* WHAT IS BEING ASKED
Give again, word for word, each line below starting at the one that contains "Accueil (1678, 40)" and ending at the one that contains "Refuser (995, 1420)".

━━━━━ THE DATA ━━━━━

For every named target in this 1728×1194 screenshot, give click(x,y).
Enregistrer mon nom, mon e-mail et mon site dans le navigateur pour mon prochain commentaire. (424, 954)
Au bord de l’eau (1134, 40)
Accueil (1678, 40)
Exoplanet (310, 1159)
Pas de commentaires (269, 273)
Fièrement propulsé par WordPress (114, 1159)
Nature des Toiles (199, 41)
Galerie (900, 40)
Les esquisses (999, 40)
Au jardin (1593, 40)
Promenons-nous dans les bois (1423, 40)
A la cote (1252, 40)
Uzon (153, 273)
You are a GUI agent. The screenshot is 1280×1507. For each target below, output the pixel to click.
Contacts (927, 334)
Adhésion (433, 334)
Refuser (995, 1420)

━━━━━
━━━━━ THE DATA ━━━━━

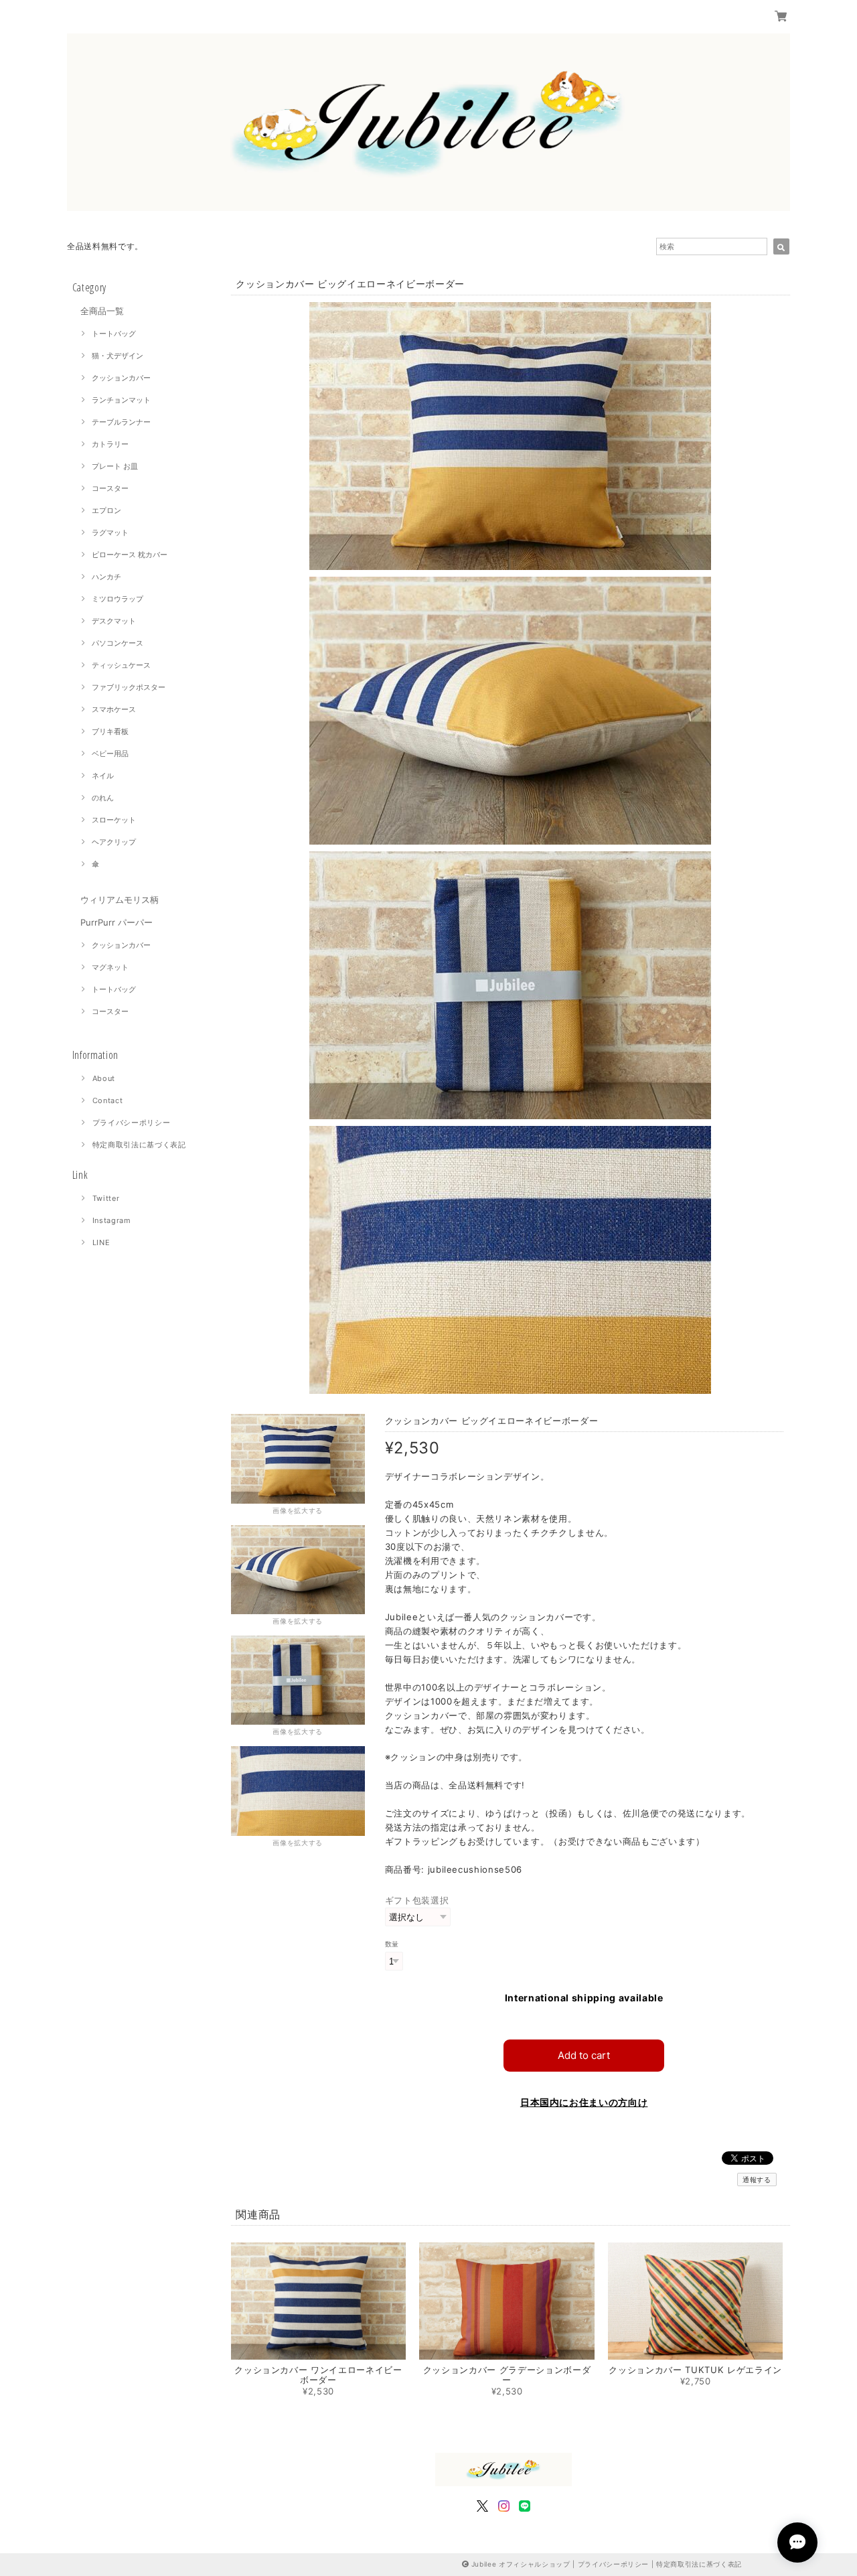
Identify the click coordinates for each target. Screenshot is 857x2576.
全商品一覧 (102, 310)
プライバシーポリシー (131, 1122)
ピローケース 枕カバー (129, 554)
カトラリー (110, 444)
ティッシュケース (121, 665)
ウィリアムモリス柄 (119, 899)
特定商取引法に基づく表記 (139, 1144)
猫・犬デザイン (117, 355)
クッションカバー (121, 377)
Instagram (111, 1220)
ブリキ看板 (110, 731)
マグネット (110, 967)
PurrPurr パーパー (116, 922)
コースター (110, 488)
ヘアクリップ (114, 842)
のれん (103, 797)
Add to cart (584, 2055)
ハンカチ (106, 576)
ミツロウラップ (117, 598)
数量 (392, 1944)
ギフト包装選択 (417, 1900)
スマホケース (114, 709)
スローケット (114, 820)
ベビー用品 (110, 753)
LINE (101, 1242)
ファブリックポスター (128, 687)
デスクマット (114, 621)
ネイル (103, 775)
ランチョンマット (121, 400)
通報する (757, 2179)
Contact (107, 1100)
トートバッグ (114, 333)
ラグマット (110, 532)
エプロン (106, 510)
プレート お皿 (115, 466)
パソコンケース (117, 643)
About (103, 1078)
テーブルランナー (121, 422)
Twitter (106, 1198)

━━━━━
━━━━━ THE DATA ━━━━━

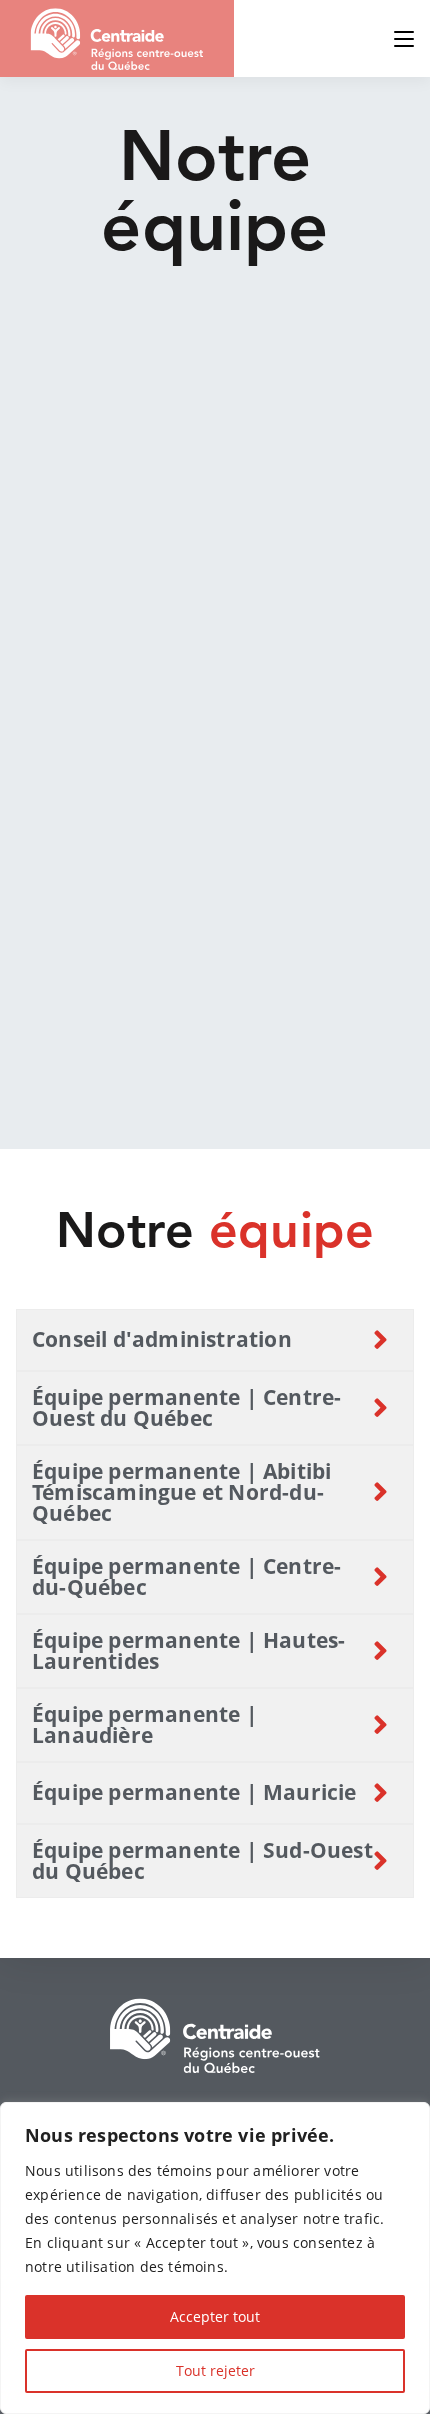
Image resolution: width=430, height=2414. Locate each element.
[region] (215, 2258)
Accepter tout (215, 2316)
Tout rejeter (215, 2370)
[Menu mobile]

━━━━━

* ANSWER
Accueil (1678, 40)
Exoplanet (310, 1159)
Pas de commentaires (269, 273)
Fièrement propulsé par WordPress (114, 1159)
Nature des Toiles (199, 41)
Galerie (900, 40)
Les esquisses (999, 40)
Au jardin (1593, 40)
Promenons-nous dans les bois (1423, 40)
A la cote (1252, 40)
Uzon (153, 273)
You are a GUI agent. The screenshot is 1280×1507. For each target below, output the pixel to click.
Contacts (927, 334)
Adhésion (433, 334)
Refuser (995, 1420)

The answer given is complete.